Stored records
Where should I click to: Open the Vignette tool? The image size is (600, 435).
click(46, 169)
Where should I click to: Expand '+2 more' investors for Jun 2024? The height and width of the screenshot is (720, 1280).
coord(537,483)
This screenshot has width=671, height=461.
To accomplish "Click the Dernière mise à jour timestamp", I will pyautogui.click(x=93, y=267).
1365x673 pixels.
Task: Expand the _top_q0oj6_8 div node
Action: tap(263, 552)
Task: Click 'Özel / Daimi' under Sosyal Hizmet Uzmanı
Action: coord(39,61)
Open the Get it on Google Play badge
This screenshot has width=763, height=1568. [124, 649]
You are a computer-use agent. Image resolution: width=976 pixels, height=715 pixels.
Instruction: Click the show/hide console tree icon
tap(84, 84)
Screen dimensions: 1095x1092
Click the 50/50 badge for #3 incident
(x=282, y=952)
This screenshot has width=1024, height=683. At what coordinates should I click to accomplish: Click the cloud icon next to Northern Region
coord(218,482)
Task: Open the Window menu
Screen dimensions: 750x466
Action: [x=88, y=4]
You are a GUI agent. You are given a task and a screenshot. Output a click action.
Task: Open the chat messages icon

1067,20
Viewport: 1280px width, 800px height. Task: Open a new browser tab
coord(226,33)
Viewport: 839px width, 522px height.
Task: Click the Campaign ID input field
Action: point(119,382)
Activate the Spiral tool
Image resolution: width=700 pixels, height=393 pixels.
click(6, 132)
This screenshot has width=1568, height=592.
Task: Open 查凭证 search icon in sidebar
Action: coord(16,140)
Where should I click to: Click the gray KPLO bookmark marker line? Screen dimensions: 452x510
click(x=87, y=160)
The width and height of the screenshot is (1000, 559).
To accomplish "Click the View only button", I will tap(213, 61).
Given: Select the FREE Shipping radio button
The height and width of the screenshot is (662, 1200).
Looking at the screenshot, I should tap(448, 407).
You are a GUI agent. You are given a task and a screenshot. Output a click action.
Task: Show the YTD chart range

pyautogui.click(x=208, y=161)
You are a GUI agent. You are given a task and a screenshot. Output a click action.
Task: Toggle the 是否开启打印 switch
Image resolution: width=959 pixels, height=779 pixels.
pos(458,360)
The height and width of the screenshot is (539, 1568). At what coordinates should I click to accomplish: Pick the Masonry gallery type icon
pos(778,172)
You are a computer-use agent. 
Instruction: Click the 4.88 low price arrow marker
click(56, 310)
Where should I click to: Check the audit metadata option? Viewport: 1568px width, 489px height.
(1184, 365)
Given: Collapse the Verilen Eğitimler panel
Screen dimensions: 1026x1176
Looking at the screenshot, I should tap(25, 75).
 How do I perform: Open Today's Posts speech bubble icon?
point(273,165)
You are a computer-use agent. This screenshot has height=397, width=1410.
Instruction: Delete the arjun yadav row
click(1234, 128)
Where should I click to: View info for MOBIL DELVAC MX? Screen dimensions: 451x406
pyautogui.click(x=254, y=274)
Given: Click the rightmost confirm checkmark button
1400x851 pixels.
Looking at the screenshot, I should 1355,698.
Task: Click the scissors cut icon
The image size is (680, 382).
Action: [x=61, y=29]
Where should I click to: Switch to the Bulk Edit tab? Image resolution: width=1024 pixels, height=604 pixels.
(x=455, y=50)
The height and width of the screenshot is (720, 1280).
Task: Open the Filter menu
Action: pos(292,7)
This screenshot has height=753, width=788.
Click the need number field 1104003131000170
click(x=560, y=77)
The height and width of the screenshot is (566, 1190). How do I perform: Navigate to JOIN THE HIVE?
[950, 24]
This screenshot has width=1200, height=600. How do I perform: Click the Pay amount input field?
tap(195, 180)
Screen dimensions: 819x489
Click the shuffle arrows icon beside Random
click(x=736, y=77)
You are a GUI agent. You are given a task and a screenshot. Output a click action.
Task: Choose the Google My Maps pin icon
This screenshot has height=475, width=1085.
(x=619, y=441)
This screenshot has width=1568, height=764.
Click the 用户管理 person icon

WHAT THIS TASK INVOLVES
What you output should match every line above exactly.

REPLY TO THE EXERCISE
Where should I click to: Open the Vignette tool? The image size is (600, 435).
click(46, 169)
Where should I click to: Expand '+2 more' investors for Jun 2024? The height and width of the screenshot is (720, 1280).
coord(537,483)
This screenshot has width=671, height=461.
To accomplish "Click the Dernière mise à jour timestamp", I will pyautogui.click(x=93, y=267).
1365x673 pixels.
Task: Expand the _top_q0oj6_8 div node
Action: tap(263, 552)
Task: Click 'Özel / Daimi' under Sosyal Hizmet Uzmanı
Action: coord(39,61)
Open the Get it on Google Play badge
This screenshot has width=763, height=1568. [124, 649]
You are a computer-use agent. Image resolution: width=976 pixels, height=715 pixels.
Instruction: Click the show/hide console tree icon
tap(84, 84)
Screen dimensions: 1095x1092
Click the 50/50 badge for #3 incident
(x=282, y=952)
This screenshot has width=1024, height=683. At what coordinates should I click to accomplish: Click the cloud icon next to Northern Region
coord(218,482)
Task: Open the Window menu
Screen dimensions: 750x466
Action: [x=88, y=4]
You are a GUI agent. You are given a task and a screenshot. Output a click action.
Task: Open the chat messages icon

1067,20
Viewport: 1280px width, 800px height. Task: Open a new browser tab
coord(226,33)
Viewport: 839px width, 522px height.
Task: Click the Campaign ID input field
Action: point(119,382)
Activate the Spiral tool
Image resolution: width=700 pixels, height=393 pixels.
click(6, 132)
This screenshot has width=1568, height=592.
Task: Open 查凭证 search icon in sidebar
Action: coord(16,140)
Where should I click to: Click the gray KPLO bookmark marker line? Screen dimensions: 452x510
click(x=87, y=160)
The width and height of the screenshot is (1000, 559).
To accomplish "Click the View only button", I will tap(213, 61).
Given: Select the FREE Shipping radio button
The height and width of the screenshot is (662, 1200).
Looking at the screenshot, I should tap(448, 407).
You are a GUI agent. You are given a task and a screenshot. Output a click action.
Task: Show the YTD chart range

pyautogui.click(x=208, y=161)
You are a GUI agent. You are given a task and a screenshot. Output a click action.
Task: Toggle the 是否开启打印 switch
Image resolution: width=959 pixels, height=779 pixels.
pos(458,360)
The height and width of the screenshot is (539, 1568). At what coordinates should I click to accomplish: Pick the Masonry gallery type icon
pos(778,172)
You are a computer-use agent. 
Instruction: Click the 4.88 low price arrow marker
click(56, 310)
Where should I click to: Check the audit metadata option? Viewport: 1568px width, 489px height.
(1184, 365)
Given: Collapse the Verilen Eğitimler panel
Screen dimensions: 1026x1176
Looking at the screenshot, I should tap(25, 75).
 How do I perform: Open Today's Posts speech bubble icon?
point(273,165)
You are a computer-use agent. This screenshot has height=397, width=1410.
Instruction: Delete the arjun yadav row
click(1234, 128)
Where should I click to: View info for MOBIL DELVAC MX? Screen dimensions: 451x406
pyautogui.click(x=254, y=274)
Given: Click the rightmost confirm checkmark button
1400x851 pixels.
Looking at the screenshot, I should 1355,698.
Task: Click the scissors cut icon
The image size is (680, 382).
Action: [x=61, y=29]
Where should I click to: Switch to the Bulk Edit tab? Image resolution: width=1024 pixels, height=604 pixels.
(x=455, y=50)
The height and width of the screenshot is (720, 1280).
Task: Open the Filter menu
Action: pos(292,7)
This screenshot has height=753, width=788.
Click the need number field 1104003131000170
click(x=560, y=77)
The height and width of the screenshot is (566, 1190). How do I perform: Navigate to JOIN THE HIVE?
[950, 24]
This screenshot has width=1200, height=600. How do I perform: Click the Pay amount input field?
tap(195, 180)
Screen dimensions: 819x489
Click the shuffle arrows icon beside Random
click(x=736, y=77)
You are a GUI agent. You are given a task and a screenshot. Output a click action.
Task: Choose the Google My Maps pin icon
This screenshot has height=475, width=1085.
(x=619, y=441)
This screenshot has width=1568, height=764.
Click the 用户管理 person icon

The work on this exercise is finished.